Wednesday, January 18, 2012

"Dandelion Wine": What books remind you of summer?

In the dead of winter, what’s better than a taste of summer? You could have ice cold lemonade, but there’s that whole “cold” thing. Or you can put on your bathing suit, but that also has numerous drawbacks. Instead, how about a book that brings summer back to you?

Ray Bradbury’s Dandelion Wine bottles up the summer of 1928 for all time.

The Fab 5 met to talk about it during a December snow drought. Our hostess lives a ways out, so we were glad about that. We told her we’d only drive to her house in the wintertime if she promised to decorate their mounted bear for Christmas. She obliged.

Dandelion Wine seems to be a novel that draws deeply on the author’s childhood in small-town Illinois. Most of Bradbury’s work is science fiction,, and we were surprised to find that this novel is often categorized as science fiction as well. I wouldn’t call it sci-fi, but sometimes it borders on magical realism.

Douglas Spaulding is twelve years old and has the entire summer spread out before him. He determines to pay attention, to notice things. His eyes are beginning to open to life, mortality, and the temporal nature of things. Through Bradbury’s descriptions, you can smell, feel, taste summer.

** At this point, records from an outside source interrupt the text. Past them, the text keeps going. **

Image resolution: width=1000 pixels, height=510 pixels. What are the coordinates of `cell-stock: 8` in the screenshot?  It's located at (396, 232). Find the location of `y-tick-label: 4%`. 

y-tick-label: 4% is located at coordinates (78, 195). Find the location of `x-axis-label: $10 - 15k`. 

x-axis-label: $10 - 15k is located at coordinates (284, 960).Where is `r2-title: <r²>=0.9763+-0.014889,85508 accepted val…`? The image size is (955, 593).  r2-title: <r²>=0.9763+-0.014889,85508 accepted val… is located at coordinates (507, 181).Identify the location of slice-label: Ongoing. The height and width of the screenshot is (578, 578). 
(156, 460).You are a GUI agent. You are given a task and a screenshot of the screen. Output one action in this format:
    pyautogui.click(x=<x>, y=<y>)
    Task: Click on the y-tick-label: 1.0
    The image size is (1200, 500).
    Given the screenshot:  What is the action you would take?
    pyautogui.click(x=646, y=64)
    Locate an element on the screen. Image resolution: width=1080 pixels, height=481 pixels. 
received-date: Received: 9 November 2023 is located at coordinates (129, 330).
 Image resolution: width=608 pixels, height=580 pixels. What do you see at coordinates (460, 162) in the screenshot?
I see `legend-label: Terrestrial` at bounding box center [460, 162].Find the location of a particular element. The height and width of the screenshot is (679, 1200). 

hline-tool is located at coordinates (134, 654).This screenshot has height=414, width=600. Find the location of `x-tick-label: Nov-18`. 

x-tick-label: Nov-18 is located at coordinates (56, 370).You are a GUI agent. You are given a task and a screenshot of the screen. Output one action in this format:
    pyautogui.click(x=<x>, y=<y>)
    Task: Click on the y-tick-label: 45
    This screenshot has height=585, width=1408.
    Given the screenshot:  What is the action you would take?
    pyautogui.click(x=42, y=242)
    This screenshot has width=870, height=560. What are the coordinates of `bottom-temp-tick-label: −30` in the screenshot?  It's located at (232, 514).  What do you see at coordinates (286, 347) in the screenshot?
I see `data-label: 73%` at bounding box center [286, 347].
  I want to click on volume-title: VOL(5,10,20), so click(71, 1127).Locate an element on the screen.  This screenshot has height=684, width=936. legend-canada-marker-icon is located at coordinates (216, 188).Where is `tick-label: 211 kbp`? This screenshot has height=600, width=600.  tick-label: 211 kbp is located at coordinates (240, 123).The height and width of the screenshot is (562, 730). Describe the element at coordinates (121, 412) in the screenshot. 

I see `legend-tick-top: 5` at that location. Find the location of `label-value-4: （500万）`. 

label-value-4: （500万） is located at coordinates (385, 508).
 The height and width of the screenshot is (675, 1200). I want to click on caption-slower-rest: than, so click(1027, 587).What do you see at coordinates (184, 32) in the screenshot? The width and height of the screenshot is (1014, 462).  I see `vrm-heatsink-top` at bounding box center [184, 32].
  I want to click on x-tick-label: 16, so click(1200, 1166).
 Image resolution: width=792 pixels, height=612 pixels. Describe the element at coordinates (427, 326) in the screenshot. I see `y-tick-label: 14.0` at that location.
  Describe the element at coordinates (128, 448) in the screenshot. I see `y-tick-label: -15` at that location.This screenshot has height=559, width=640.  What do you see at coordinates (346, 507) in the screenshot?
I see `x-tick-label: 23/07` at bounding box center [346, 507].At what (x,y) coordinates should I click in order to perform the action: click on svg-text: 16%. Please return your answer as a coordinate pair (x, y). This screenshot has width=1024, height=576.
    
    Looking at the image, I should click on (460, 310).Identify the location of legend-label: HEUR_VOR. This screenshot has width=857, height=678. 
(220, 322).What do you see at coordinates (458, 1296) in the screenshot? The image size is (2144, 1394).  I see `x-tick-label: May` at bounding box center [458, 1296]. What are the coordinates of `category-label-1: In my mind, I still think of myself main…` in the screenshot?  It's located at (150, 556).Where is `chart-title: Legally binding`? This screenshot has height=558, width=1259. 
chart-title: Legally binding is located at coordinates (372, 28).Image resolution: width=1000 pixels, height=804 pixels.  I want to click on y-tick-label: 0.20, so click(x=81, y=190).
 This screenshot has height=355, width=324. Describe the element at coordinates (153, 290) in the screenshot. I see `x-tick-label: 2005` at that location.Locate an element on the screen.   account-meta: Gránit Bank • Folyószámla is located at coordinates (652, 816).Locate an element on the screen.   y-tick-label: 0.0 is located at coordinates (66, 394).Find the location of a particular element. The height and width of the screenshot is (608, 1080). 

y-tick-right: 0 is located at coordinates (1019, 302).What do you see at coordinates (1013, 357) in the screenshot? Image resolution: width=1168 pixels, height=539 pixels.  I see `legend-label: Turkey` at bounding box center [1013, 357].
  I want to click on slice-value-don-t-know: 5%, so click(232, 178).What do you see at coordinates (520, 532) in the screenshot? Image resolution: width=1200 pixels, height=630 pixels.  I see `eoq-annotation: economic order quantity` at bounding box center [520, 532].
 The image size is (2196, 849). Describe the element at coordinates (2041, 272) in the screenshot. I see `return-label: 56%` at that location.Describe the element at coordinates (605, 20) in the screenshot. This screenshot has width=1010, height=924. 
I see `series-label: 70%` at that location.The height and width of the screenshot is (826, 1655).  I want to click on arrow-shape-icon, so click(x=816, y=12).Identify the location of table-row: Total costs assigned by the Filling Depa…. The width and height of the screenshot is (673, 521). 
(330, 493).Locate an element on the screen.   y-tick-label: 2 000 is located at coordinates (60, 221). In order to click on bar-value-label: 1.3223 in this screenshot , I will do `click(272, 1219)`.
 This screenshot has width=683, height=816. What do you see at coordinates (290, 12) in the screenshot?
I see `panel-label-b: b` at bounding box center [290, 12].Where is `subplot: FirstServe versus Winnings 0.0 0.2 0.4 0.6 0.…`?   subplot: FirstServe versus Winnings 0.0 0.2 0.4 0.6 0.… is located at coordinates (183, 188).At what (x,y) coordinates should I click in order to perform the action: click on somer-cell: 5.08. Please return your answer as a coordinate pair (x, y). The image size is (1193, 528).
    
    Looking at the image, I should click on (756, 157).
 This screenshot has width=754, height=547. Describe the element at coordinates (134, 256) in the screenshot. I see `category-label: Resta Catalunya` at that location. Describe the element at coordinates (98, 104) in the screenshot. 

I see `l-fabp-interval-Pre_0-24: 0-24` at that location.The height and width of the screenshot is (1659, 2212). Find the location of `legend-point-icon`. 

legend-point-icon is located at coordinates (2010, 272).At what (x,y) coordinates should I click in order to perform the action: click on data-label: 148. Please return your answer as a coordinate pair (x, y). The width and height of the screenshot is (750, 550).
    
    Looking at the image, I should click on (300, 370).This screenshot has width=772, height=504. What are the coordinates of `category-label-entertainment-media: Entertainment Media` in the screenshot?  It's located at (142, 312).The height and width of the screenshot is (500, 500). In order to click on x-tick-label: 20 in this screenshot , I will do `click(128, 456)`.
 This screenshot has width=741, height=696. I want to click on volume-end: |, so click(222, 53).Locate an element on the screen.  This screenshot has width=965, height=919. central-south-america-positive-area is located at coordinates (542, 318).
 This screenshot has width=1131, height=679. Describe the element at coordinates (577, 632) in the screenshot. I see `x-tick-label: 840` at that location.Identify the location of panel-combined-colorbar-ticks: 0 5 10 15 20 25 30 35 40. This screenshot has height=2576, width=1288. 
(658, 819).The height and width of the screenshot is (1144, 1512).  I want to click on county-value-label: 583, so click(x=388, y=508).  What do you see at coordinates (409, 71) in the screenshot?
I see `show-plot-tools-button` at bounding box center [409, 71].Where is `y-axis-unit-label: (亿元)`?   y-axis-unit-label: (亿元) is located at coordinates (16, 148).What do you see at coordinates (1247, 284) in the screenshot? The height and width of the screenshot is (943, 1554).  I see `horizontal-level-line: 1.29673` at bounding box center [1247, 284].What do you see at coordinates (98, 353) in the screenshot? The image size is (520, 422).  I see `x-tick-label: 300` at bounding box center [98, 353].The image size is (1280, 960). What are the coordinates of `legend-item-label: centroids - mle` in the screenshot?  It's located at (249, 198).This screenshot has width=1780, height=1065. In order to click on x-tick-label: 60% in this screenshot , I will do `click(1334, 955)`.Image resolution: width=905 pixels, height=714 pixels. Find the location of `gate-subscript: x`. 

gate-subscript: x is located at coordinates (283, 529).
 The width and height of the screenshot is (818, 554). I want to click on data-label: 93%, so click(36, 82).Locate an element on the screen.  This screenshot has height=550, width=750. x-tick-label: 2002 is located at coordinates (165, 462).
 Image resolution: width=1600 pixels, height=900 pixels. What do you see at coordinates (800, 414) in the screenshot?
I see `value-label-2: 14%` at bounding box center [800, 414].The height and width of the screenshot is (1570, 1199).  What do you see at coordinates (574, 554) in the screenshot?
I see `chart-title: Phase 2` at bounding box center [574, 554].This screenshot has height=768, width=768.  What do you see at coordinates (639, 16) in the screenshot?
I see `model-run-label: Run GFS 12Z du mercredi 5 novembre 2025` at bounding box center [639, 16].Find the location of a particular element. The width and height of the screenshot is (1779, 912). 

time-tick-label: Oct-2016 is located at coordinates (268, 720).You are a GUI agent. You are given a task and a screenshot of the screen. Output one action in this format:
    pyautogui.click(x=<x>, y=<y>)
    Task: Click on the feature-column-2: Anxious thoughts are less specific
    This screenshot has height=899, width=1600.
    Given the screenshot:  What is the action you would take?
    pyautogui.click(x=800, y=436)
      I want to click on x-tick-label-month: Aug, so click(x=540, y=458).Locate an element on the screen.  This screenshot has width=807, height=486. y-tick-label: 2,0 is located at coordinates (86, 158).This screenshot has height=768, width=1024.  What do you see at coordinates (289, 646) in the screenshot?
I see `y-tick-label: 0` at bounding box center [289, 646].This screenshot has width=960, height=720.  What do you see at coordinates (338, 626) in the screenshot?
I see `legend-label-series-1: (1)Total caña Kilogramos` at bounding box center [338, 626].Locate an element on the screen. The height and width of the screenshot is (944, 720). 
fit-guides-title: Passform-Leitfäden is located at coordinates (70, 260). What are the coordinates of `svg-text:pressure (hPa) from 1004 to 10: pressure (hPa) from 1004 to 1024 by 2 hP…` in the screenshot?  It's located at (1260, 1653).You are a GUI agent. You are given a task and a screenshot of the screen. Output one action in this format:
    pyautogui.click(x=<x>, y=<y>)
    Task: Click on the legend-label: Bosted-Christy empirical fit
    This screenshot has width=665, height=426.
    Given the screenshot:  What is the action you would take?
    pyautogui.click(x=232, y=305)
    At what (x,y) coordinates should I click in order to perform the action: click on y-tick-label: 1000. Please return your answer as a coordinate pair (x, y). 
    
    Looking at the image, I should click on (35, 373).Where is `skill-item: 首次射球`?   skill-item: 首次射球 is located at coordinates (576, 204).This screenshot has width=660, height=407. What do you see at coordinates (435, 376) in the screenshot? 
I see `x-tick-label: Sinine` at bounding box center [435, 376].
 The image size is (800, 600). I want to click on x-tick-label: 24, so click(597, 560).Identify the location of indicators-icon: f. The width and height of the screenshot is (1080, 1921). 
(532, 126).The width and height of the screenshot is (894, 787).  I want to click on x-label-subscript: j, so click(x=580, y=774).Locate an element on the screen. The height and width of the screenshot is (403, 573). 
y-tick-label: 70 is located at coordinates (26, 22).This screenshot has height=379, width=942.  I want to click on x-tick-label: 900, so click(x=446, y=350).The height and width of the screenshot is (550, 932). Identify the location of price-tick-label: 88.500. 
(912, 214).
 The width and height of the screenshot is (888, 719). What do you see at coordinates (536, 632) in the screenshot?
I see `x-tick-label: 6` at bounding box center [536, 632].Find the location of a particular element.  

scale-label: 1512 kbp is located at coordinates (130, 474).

You’ll also be reminded of how different a young boy’s life is now. Douglas and Tom are watching things change before their eyes. The town’s trolley is being swapped out for buses. People are growing up, growing old, and dying. And the boys are observing their neighbors intently, finding surprises for the better and worse.

We were reminded of Olive Kitteridge in that this novel is actually a collection of stories all related by time, setting and recurring characters.

Sonya’s favorite story was about an elderly woman, Helen, and a young man named Bill who develop a close connection. They come to wonder if they are soulmates who have been meeting each other at the wrong time in their lives and that someday maybe they’ll be reborn as agemates as well, so that they can be together. It’s very sweet. Sort of reminds me of the Ben Folds song “The Luckiest.”

We were not sucked into the story right away. It took a while to catch our interest, several of us citing the story about 1/5 of the way in about another elderly woman who is visited by some little girls who refuse to believe she’d ever been young. It’s kind of sad; the woman decides that they are right—she is not the same person anymore, and there is no point to holding onto all of the mementos she has saved up, because they cannot make her that person. This was particularly hard for one of us to take, since she has a natural tendency to save up some mementos of her own!

The book grew on me as I read it, and I am happy I did. What books remind you of summer?